Your answer must contain each line of the listing in which "Open" appears, copied in full.

# Provided data

>>>>>

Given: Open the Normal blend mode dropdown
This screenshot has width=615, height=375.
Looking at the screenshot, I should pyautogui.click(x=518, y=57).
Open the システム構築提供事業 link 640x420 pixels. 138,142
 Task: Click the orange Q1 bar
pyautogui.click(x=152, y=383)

<<<<<
>>>>>

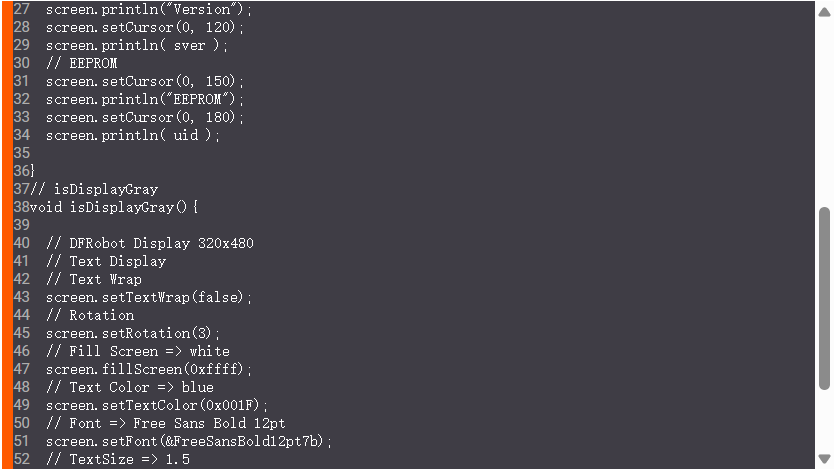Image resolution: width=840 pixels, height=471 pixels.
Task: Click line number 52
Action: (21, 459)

<<<<<

# Finished exercise
Given: Open the Normal blend mode dropdown
Open the システム構築提供事業 link 640x420 pixels. 138,142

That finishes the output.